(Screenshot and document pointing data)
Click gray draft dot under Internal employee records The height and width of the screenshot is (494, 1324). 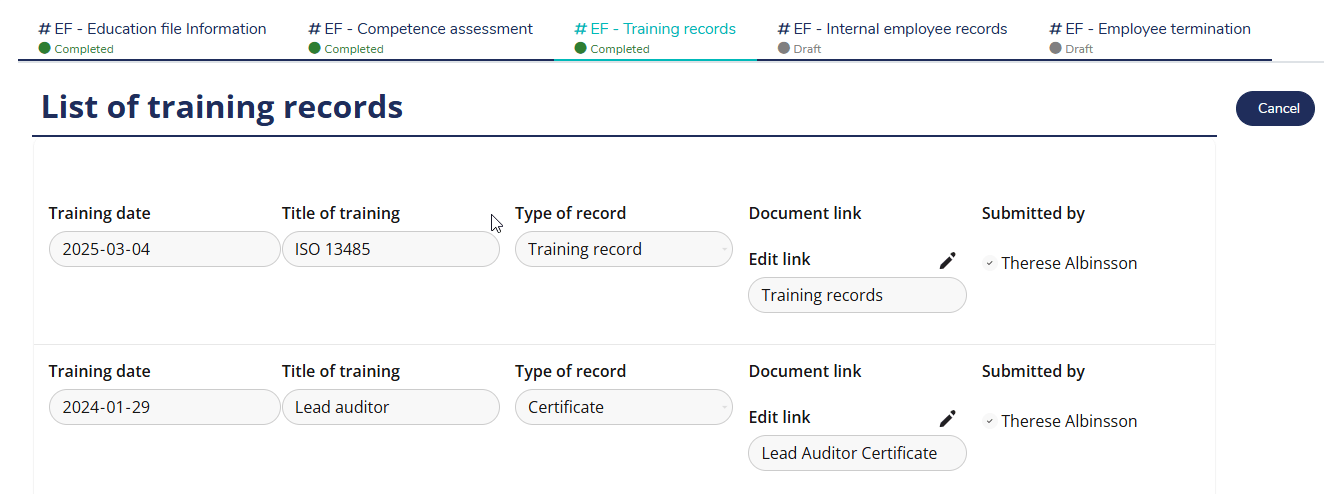click(783, 48)
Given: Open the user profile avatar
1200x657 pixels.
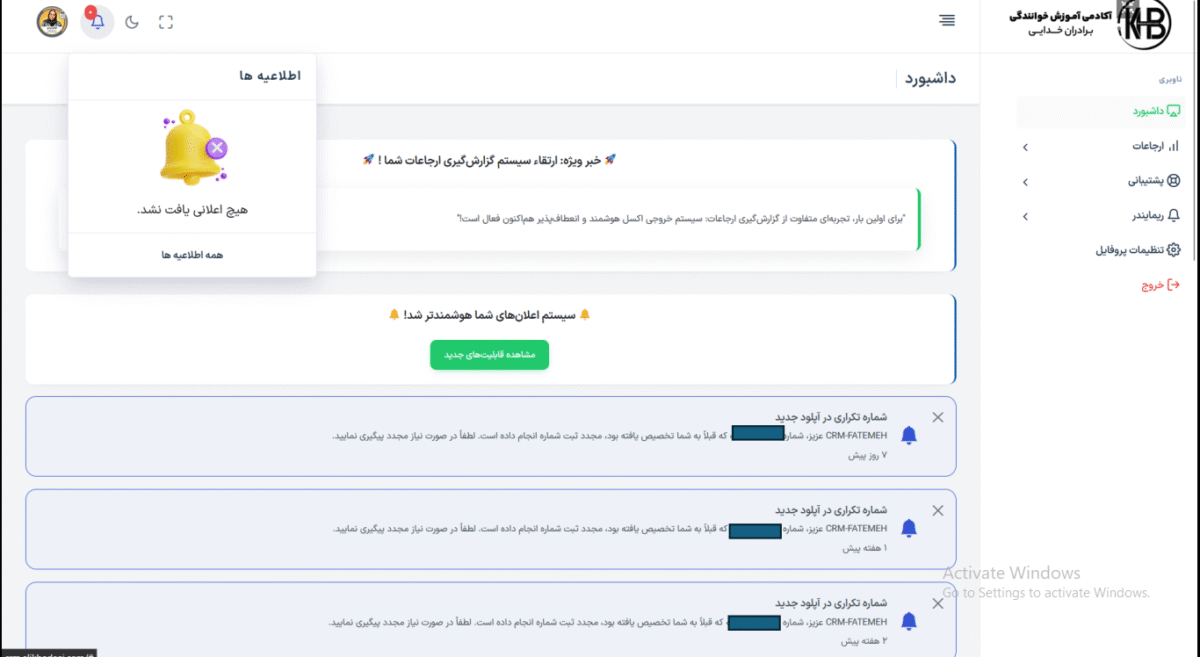Looking at the screenshot, I should coord(52,22).
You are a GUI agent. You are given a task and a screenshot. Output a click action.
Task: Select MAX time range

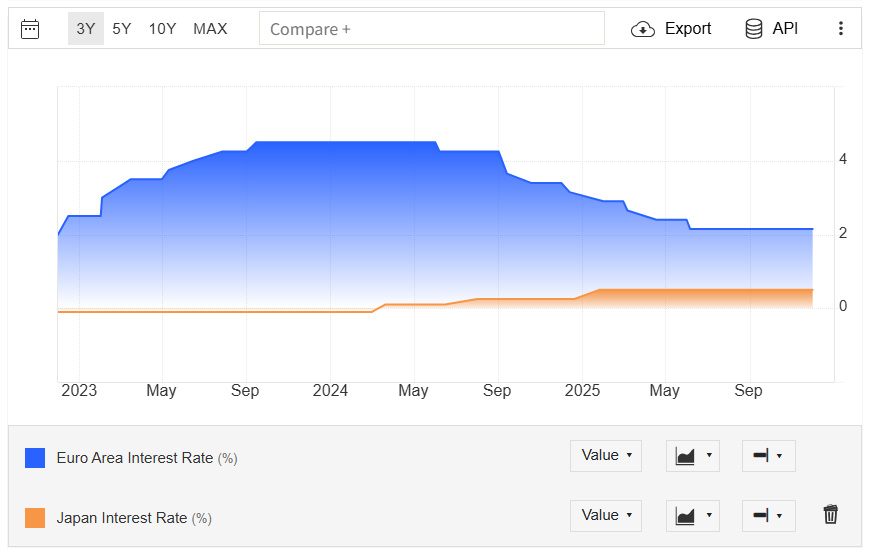(210, 29)
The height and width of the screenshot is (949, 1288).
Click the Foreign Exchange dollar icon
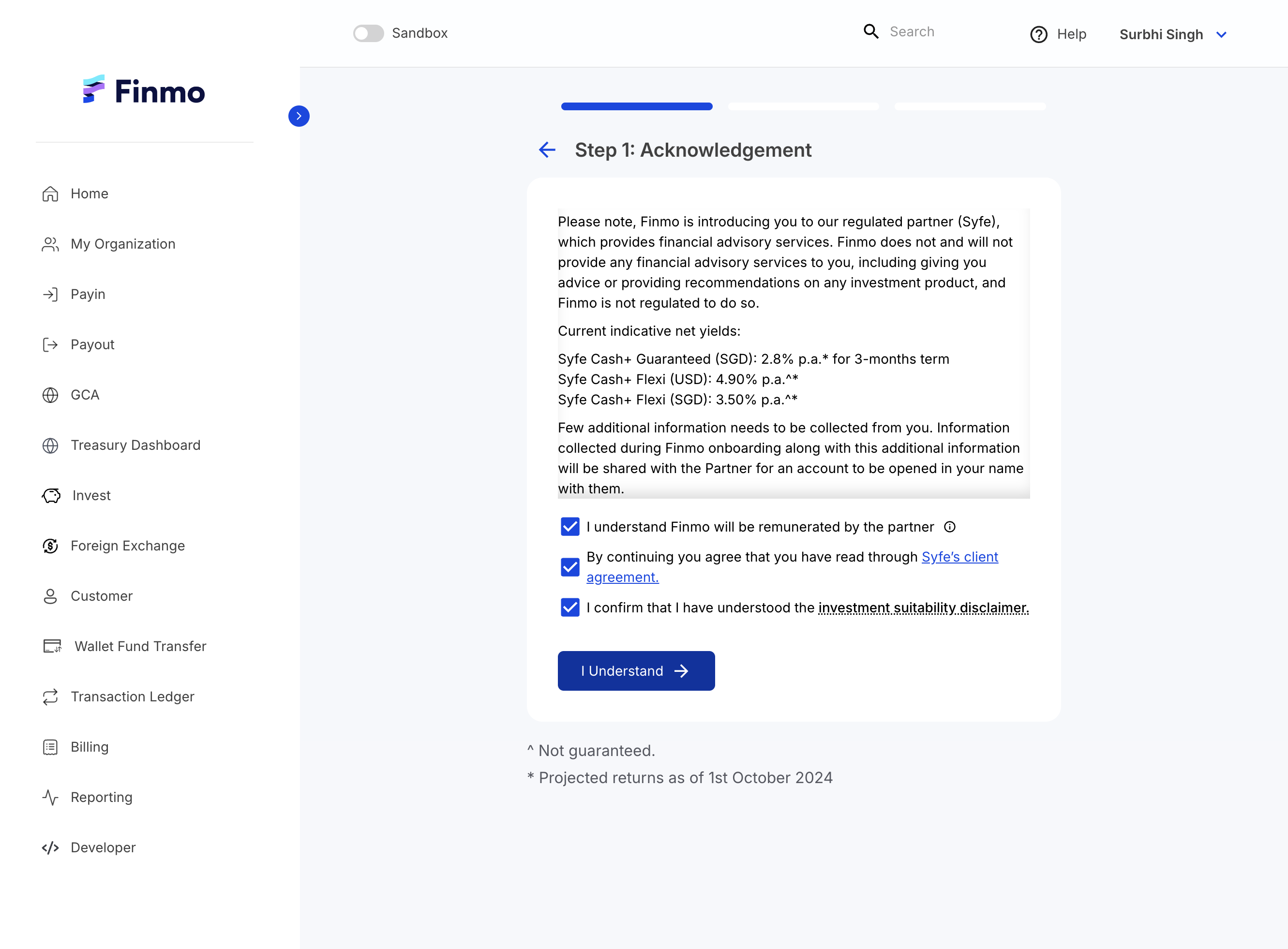50,546
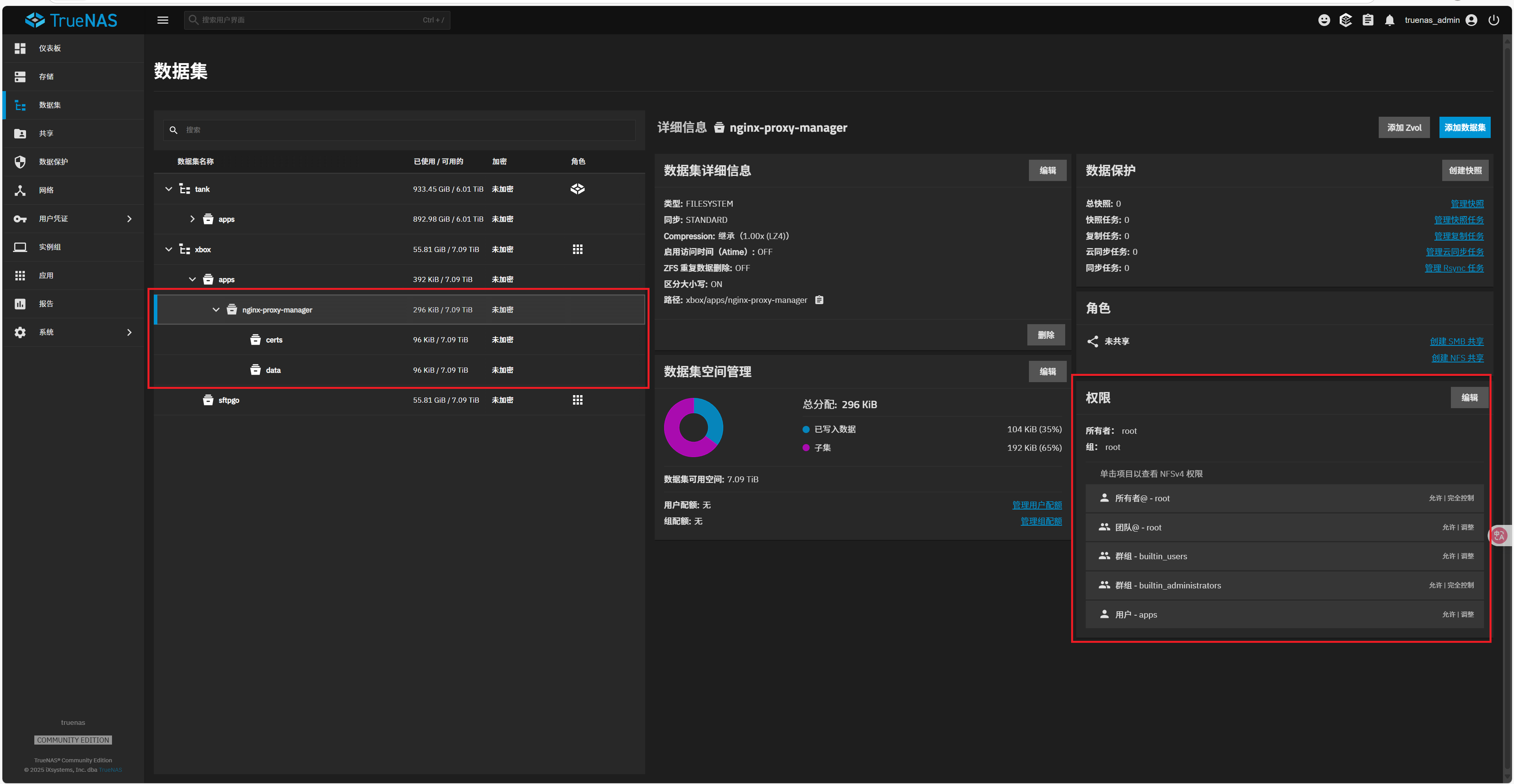
Task: Select the 仪表板 sidebar icon
Action: (x=20, y=48)
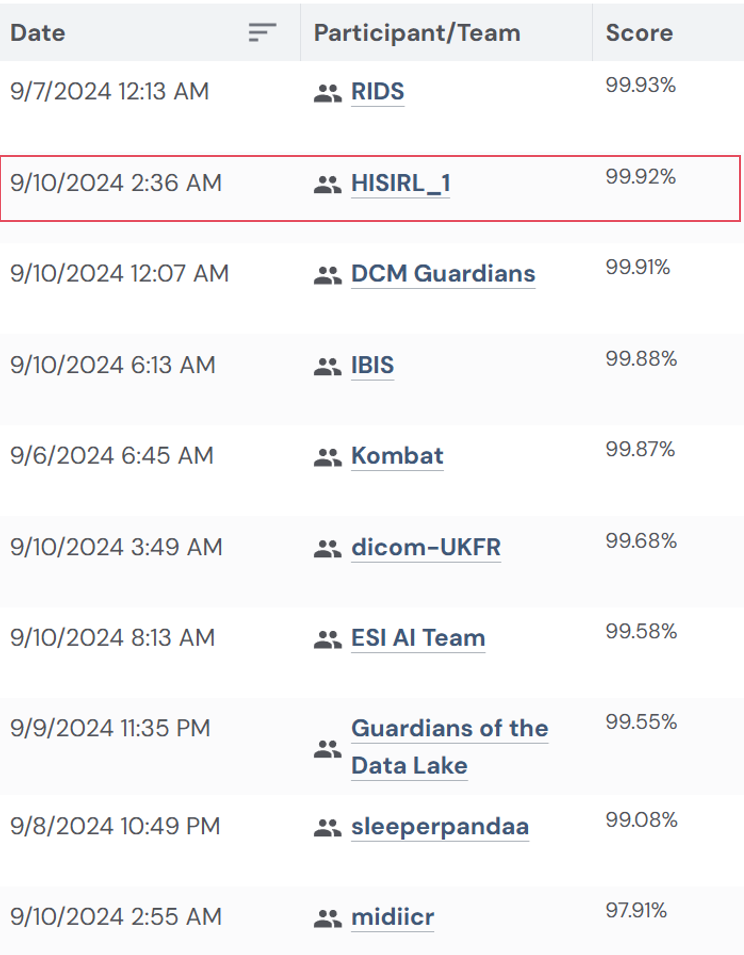Viewport: 744px width, 955px height.
Task: Open the RIDS team link
Action: pyautogui.click(x=378, y=92)
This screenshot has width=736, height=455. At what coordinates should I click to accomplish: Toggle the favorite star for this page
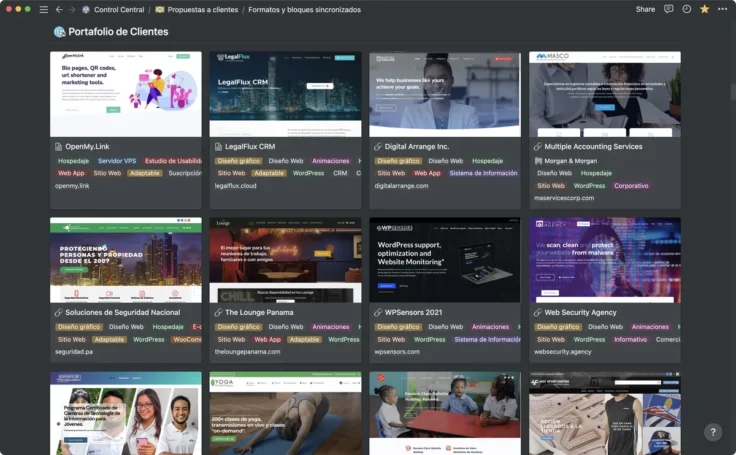click(x=704, y=9)
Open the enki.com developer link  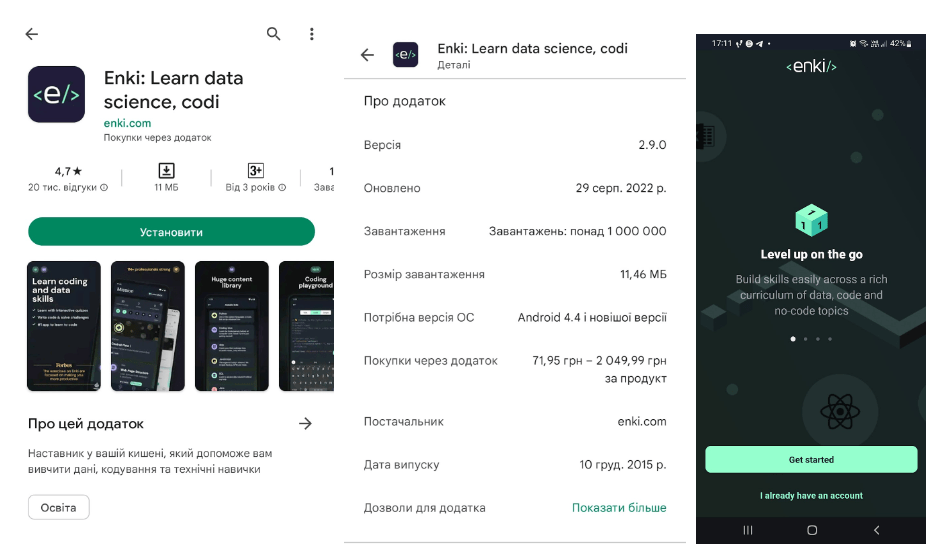[127, 123]
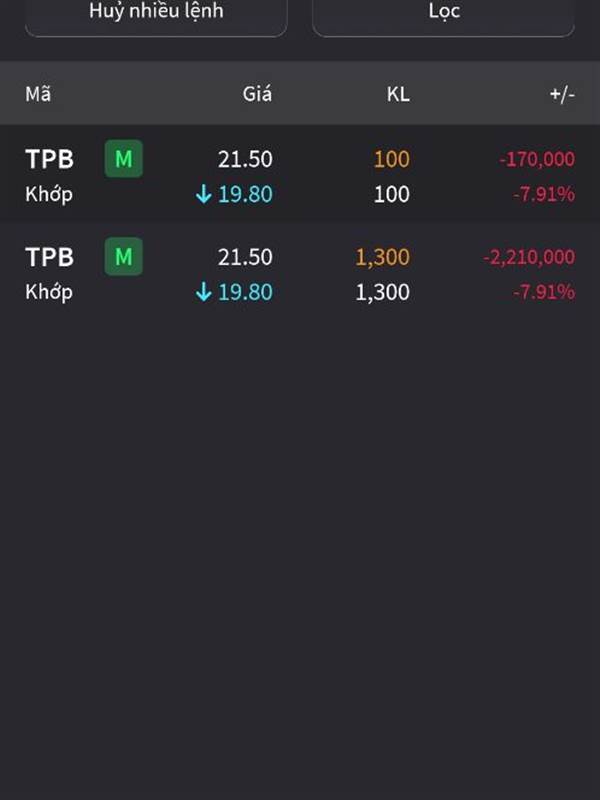Image resolution: width=600 pixels, height=800 pixels.
Task: Tap the down arrow beside first 19.80 price
Action: 204,194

- Instruction
Pick out and copy every line of the entries above that contains the word "icon", treating uppercase and lowercase as different.

- Final result
Click the Foreign Exchange dollar icon
Task: Select the 仪表板 sidebar icon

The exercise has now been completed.